*** Dataset entries ***
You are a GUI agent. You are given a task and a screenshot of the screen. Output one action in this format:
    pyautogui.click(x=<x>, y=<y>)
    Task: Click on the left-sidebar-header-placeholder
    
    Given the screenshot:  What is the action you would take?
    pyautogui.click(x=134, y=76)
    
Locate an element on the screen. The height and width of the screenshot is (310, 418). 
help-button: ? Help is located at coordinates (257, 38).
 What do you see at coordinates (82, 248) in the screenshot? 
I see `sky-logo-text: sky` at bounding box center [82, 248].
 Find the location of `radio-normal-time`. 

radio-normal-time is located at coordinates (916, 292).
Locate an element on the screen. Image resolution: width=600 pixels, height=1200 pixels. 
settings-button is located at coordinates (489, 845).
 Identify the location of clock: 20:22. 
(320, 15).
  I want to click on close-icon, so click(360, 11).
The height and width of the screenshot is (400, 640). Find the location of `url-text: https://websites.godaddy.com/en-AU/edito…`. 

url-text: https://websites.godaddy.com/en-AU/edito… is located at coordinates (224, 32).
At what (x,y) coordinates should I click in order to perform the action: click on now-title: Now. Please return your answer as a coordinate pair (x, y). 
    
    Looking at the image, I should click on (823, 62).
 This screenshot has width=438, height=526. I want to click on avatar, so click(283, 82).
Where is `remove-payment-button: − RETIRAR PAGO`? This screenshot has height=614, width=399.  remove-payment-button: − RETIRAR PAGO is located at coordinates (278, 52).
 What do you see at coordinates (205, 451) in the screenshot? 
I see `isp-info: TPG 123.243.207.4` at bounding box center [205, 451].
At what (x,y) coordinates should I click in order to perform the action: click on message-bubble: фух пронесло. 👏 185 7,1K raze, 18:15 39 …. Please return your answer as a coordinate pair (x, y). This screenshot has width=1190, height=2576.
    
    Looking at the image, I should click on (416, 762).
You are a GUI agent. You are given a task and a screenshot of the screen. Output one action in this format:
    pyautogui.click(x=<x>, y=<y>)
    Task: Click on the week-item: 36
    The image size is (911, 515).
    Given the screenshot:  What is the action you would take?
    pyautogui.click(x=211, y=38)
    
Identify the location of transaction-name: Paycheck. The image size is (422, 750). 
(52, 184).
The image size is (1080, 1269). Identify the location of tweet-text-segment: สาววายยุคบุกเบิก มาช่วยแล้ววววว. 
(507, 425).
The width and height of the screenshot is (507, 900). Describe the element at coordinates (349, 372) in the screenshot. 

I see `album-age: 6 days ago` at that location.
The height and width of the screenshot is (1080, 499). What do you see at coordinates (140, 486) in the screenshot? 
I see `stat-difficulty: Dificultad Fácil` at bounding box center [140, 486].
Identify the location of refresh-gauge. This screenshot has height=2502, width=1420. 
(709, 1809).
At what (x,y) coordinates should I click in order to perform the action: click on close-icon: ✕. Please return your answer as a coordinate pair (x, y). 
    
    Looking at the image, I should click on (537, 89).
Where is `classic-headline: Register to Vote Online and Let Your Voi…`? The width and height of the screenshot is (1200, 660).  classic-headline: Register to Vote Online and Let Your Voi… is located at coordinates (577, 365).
***
## What you are asked to do
Please copy all of the material above, reproducing every line without any change.

## Task answer
You are a GUI agent. You are given a task and a screenshot of the screen. Output one action in this format:
    pyautogui.click(x=<x>, y=<y>)
    Task: Click on the left-sidebar-header-placeholder
    
    Given the screenshot:  What is the action you would take?
    pyautogui.click(x=134, y=76)
    
Locate an element on the screen. The height and width of the screenshot is (310, 418). 
help-button: ? Help is located at coordinates (257, 38).
 What do you see at coordinates (82, 248) in the screenshot? 
I see `sky-logo-text: sky` at bounding box center [82, 248].
 Find the location of `radio-normal-time`. 

radio-normal-time is located at coordinates (916, 292).
Locate an element on the screen. Image resolution: width=600 pixels, height=1200 pixels. 
settings-button is located at coordinates (489, 845).
 Identify the location of clock: 20:22. 
(320, 15).
  I want to click on close-icon, so click(360, 11).
The height and width of the screenshot is (400, 640). Find the location of `url-text: https://websites.godaddy.com/en-AU/edito…`. 

url-text: https://websites.godaddy.com/en-AU/edito… is located at coordinates (224, 32).
At what (x,y) coordinates should I click in order to perform the action: click on now-title: Now. Please return your answer as a coordinate pair (x, y). 
    
    Looking at the image, I should click on (823, 62).
 This screenshot has width=438, height=526. I want to click on avatar, so click(283, 82).
Where is `remove-payment-button: − RETIRAR PAGO`? This screenshot has height=614, width=399.  remove-payment-button: − RETIRAR PAGO is located at coordinates (278, 52).
 What do you see at coordinates (205, 451) in the screenshot? 
I see `isp-info: TPG 123.243.207.4` at bounding box center [205, 451].
At what (x,y) coordinates should I click in order to perform the action: click on message-bubble: фух пронесло. 👏 185 7,1K raze, 18:15 39 …. Please return your answer as a coordinate pair (x, y). This screenshot has width=1190, height=2576.
    
    Looking at the image, I should click on (416, 762).
You are a GUI agent. You are given a task and a screenshot of the screen. Output one action in this format:
    pyautogui.click(x=<x>, y=<y>)
    Task: Click on the week-item: 36
    The image size is (911, 515).
    Given the screenshot:  What is the action you would take?
    pyautogui.click(x=211, y=38)
    
Identify the location of transaction-name: Paycheck. The image size is (422, 750). 
(52, 184).
The image size is (1080, 1269). Identify the location of tweet-text-segment: สาววายยุคบุกเบิก มาช่วยแล้ววววว. 
(507, 425).
The width and height of the screenshot is (507, 900). Describe the element at coordinates (349, 372) in the screenshot. 

I see `album-age: 6 days ago` at that location.
The height and width of the screenshot is (1080, 499). What do you see at coordinates (140, 486) in the screenshot? 
I see `stat-difficulty: Dificultad Fácil` at bounding box center [140, 486].
Identify the location of refresh-gauge. This screenshot has height=2502, width=1420. 
(709, 1809).
At what (x,y) coordinates should I click in order to perform the action: click on close-icon: ✕. Please return your answer as a coordinate pair (x, y). 
    
    Looking at the image, I should click on (537, 89).
Where is `classic-headline: Register to Vote Online and Let Your Voi…`? The width and height of the screenshot is (1200, 660).  classic-headline: Register to Vote Online and Let Your Voi… is located at coordinates (577, 365).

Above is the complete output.